◆ Исходный текст
↓
Здесь впервые Гомолицкий предлагает термин «ритм», призванный обозначить в корне отличное от традиционного «стиха» явление. Не совсем, однако, ясно по данному письму, относится ли термин «ритм» к «прозаизированной» записи как таковой, или к трехсложным размерам в такой записи, или даже только к верлибру. В завязавшейся вслед за этим дискуссии Бем предложил, чтобы Гомолицкий просто «вернулся к обычной структуре стиха»[119]: новый термин больше запутывал молодого поэта, чем вносил ясность в его намерения. Прежде, в 1921 году, когда состоялся дебют Гомолицкого в Варшаве, такая форма у Бема беспокойства, видимо, не вызывала. Почему же сейчас он призвал от нее отказаться? Помимо экстравагантности и расплывчатости термина «ритм», запутывавшего дело, можно предложить еще две причины: 1) «вольность» эта ныне казалась менее оправданной в силу большей, по сравнению с Миниатюрами, философичности новых произведений Гомолицкого; 2) повлиять на критика могла и пренебрежительная оценка новшества у членов «Скита», которым он показал присланные из Острога стихи.
↑
◆ Короткое задание A
В каком году, согласно тексту о Гомолицком, состоялся его дебют в Варшаве?
Текст и записи никак не связаны друг с другом.

Записи указаний на текст и элементы
↓
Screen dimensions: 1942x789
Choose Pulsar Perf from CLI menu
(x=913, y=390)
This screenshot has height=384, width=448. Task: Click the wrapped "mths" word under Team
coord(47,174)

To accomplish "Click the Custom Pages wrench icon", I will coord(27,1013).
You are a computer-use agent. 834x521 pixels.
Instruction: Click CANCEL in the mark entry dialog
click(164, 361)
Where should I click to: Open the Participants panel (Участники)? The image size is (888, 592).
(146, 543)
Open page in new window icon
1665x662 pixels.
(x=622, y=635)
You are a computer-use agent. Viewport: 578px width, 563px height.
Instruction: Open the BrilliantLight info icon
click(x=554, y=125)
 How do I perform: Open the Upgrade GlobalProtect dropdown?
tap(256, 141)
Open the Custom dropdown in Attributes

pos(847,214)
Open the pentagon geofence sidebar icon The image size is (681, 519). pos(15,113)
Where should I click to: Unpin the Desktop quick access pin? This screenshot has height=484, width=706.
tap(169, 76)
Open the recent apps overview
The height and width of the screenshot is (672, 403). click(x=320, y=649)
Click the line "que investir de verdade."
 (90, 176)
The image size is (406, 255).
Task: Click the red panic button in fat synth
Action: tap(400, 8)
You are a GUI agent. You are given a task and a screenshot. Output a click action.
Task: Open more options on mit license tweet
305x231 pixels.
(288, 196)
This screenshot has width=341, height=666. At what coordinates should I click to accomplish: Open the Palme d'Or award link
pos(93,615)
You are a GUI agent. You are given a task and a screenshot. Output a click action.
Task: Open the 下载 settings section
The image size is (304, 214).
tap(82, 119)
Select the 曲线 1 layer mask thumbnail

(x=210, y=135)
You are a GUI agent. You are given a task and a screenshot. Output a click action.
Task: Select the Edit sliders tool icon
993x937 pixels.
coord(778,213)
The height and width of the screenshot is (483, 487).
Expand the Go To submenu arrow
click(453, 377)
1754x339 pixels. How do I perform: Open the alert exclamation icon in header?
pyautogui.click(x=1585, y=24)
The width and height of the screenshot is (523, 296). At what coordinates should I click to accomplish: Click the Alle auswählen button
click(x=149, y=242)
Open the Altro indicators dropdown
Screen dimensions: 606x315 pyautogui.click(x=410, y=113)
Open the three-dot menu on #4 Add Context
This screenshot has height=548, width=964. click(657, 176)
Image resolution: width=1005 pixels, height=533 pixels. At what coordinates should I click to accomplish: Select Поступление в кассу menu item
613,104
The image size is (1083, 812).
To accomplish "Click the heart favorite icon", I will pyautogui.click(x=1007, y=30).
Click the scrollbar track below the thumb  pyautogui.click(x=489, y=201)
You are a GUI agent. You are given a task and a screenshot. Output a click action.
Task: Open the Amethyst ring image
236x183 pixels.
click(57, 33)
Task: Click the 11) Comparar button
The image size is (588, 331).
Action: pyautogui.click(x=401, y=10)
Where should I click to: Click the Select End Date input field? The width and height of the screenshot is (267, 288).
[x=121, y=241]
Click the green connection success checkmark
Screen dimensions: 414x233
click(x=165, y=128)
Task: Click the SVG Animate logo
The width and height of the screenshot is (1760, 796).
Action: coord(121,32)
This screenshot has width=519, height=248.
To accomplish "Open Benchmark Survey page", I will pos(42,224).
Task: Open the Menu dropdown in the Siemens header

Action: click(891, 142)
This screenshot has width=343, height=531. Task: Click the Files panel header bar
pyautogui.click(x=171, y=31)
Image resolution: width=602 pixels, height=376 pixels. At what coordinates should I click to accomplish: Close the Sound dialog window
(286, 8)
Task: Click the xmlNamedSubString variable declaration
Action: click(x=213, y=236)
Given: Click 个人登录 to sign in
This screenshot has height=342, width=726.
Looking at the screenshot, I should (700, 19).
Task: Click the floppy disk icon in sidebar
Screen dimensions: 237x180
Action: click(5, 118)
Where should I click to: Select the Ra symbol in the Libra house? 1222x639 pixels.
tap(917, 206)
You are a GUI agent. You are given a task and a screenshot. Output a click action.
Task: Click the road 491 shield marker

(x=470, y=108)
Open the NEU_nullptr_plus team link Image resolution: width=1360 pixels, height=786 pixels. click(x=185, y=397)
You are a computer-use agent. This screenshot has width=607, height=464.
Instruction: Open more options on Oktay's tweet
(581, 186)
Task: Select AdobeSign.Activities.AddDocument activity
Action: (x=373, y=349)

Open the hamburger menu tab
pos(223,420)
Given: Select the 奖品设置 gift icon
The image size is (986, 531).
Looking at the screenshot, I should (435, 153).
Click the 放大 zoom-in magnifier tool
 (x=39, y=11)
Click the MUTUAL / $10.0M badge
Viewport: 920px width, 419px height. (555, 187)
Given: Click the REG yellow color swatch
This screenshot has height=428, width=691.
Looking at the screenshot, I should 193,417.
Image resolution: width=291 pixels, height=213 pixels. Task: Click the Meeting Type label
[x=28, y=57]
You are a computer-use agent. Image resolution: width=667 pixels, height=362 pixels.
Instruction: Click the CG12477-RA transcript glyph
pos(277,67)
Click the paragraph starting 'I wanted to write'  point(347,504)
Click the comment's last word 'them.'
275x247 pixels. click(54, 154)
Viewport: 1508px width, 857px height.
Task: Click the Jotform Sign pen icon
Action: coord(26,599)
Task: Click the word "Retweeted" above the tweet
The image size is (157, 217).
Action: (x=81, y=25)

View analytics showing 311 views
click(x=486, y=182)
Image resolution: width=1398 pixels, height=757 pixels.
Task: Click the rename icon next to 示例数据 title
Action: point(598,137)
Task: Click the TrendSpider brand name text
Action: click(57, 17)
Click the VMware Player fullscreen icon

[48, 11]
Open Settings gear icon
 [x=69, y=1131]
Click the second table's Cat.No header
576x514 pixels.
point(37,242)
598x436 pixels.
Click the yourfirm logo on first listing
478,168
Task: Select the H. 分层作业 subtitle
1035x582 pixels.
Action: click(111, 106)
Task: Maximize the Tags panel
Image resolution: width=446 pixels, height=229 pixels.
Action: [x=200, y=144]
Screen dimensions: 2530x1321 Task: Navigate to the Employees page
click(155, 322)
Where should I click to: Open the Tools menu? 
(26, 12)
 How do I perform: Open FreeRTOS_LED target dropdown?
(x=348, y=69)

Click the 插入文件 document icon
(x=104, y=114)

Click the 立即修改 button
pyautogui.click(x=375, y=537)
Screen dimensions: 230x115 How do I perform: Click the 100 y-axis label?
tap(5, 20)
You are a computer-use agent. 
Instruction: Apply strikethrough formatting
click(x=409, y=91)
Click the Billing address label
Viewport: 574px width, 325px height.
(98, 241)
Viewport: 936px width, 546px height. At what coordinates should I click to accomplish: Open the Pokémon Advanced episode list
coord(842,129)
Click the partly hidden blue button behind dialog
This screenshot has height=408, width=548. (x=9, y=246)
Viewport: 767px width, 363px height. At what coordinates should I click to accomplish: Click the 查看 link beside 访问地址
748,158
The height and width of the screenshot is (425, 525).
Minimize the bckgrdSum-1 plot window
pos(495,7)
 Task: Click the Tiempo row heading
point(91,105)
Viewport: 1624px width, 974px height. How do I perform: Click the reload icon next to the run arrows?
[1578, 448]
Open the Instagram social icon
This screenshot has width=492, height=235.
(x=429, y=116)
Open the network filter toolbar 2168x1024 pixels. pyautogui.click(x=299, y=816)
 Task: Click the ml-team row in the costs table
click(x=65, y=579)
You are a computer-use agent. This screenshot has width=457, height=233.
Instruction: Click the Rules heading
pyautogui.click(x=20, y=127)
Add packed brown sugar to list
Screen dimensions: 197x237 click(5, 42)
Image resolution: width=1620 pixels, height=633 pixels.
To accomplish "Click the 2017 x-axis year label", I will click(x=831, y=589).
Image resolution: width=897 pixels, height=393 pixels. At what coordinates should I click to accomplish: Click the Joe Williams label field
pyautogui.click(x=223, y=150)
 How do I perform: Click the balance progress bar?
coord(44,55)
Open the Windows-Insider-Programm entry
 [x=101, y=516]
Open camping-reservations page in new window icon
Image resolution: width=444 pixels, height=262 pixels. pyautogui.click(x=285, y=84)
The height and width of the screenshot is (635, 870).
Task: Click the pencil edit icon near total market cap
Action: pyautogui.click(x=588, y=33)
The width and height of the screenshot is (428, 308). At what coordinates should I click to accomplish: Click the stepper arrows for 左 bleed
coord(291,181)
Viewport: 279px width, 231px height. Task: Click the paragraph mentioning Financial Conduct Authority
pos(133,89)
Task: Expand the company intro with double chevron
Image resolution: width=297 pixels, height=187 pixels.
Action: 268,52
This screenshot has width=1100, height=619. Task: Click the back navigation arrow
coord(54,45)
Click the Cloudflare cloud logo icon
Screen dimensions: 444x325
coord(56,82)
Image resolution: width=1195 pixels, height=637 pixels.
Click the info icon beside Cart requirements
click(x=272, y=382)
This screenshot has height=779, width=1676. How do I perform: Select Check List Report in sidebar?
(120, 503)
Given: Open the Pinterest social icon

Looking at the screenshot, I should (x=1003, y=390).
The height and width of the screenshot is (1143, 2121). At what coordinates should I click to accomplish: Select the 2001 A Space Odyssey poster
↑
◆ Короткое задание B
Перепишите из записей строки от строки с «Where should I click to: Open the Participants» до строки с «(x=622, y=635)» включительно, без изменений.

◆ Ответ к заданию A
В 1921 году.

◆ Ответ к заданию B
Where should I click to: Open the Participants panel (Участники)? The image size is (888, 592).
(146, 543)
Open page in new window icon
1665x662 pixels.
(x=622, y=635)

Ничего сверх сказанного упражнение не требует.